New figures show the IPO market has cooled substantially since a red-hot first quarter, as shares in recently floated companies have drifted lower and some high-profile debuts have flopped.

In January and February, the shares of companies joining the New York Stock Exchange or Nasdaq rose on average more than 40 per cent from their IPO price on the first day of trading, according to data from Dealogic.

In March and April, the average pop had dropped closer to 20 per cent, and in May it fell further to an average 18 per cent as of the middle of last week. The data excludes the IPOs of special purpose acquisition companies (Spacs), which have come close to drying up after regulators cast a pall over that market.

Most companies still rise in their market debut, but in the past few weeks a number of public market entrants have slipped on their first trading day. Chinese insurance technology group Waterdrop fell 19 per cent on its debut, while Vaccitech, the company that owns the technology behind the Oxford/AstraZeneca coronavirus vaccine, lost 17 per cent. Biotech company Talaris Therapeutics slid 4.4 per cent on its debut in early May.

“It’s just not the ‘everybody’s a winner’ market that it was in the first quarter,” said Rachel Phillips, a partner in law firm Ropes & Gray’s capital markets practice.

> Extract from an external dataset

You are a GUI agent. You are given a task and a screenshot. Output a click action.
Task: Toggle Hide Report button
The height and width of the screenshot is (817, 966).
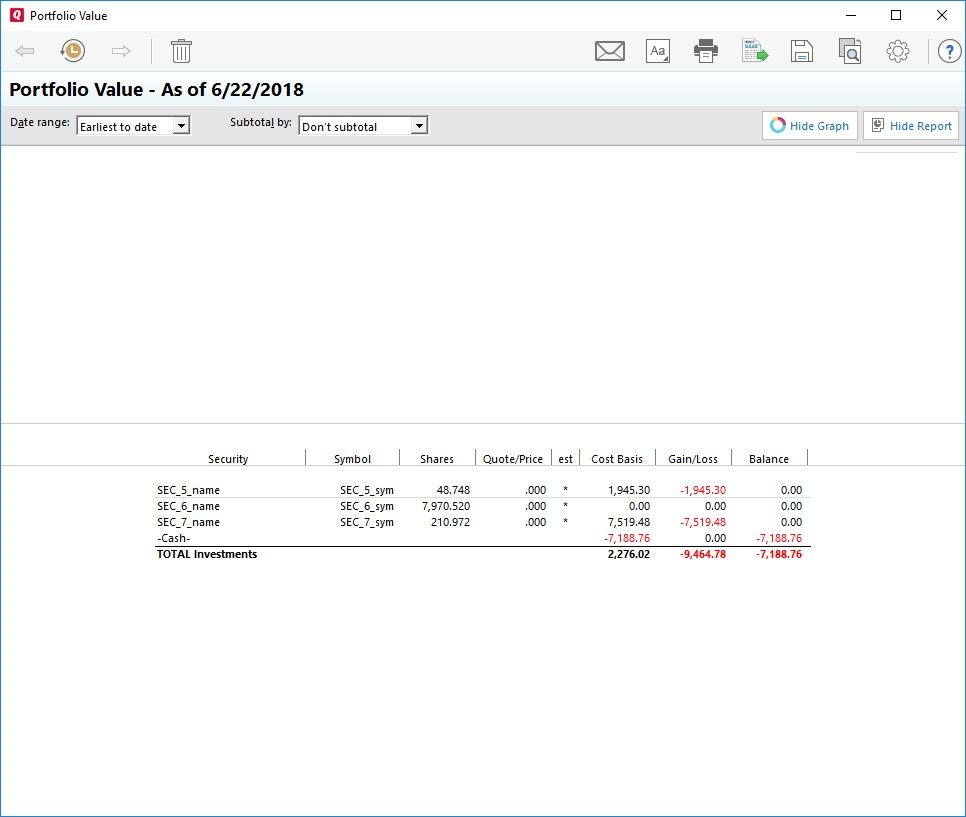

Pricing in the IPO itself has become tighter, too.

In the first quarter, one in four companies going public in the US priced IPO shares above their expected range, according to Refinitiv data. The fourth quarter of last year was even hotter, when close to 40 per cent managed to beat their ranges.

Since the beginning of the second quarter, the share of companies exceeding their pricing expectations has dropped to 11 per cent, according to Refinitiv. Thirteen per cent are pricing below expectations — the highest share since at least the beginning of the pandemic.

“There was an incredibly optimistic market environment” at the beginning of the year, said Jeff Bunzel, head of equity capital markets at Deutsche Bank. In January, every US tech IPO priced above its range, he said. Now, “there’s a lot of room for the market to step back [but] . . . it’s not that the IPO market is broken or in bad shape”.

Column chart of Prices have increasingly fallen more in line with expectations (number of IPOs) showing Fewer US IPOs price outside of their projected range

With one month left in the second quarter, 54 companies have so far raised $18bn. In the first quarter 101 companies, excluding Spacs, raised $42bn, the highest level of quarterly IPO proceeds during the pandemic, according to data from Refinitiv.

Investors have still clamoured for select IPOs.

Hospital scrubs brand Figs, which joined the New York Stock Exchange on Thursday, priced its IPO at $22 — $3 above the high point of its range — and then added 36 per cent in its first day of trading. The company’s stock rose another 14 per cent on Friday.

“Regardless of where the market is, it was our time,” said Heather Hasson, co-founder of the company.

Others have been more susceptible to market conditions, with at least three companies citing choppy equity market trading in May as the reason they chose to delay their IPOs.

“That’s the problem, when you’re doing an IPO, you’re subject to the vagaries of the market,” said Tom McInerney, chief executive at Genworth Financial, which was planning to spin off its mortgage insurance business Enact in an IPO in mid-May. When concerns about price competition and inflation caused shares in the sector to tumble more than 10 per cent, the company decided to delay its IPO at the last minute.

“We look at it as . . . bad luck,” McInerney said.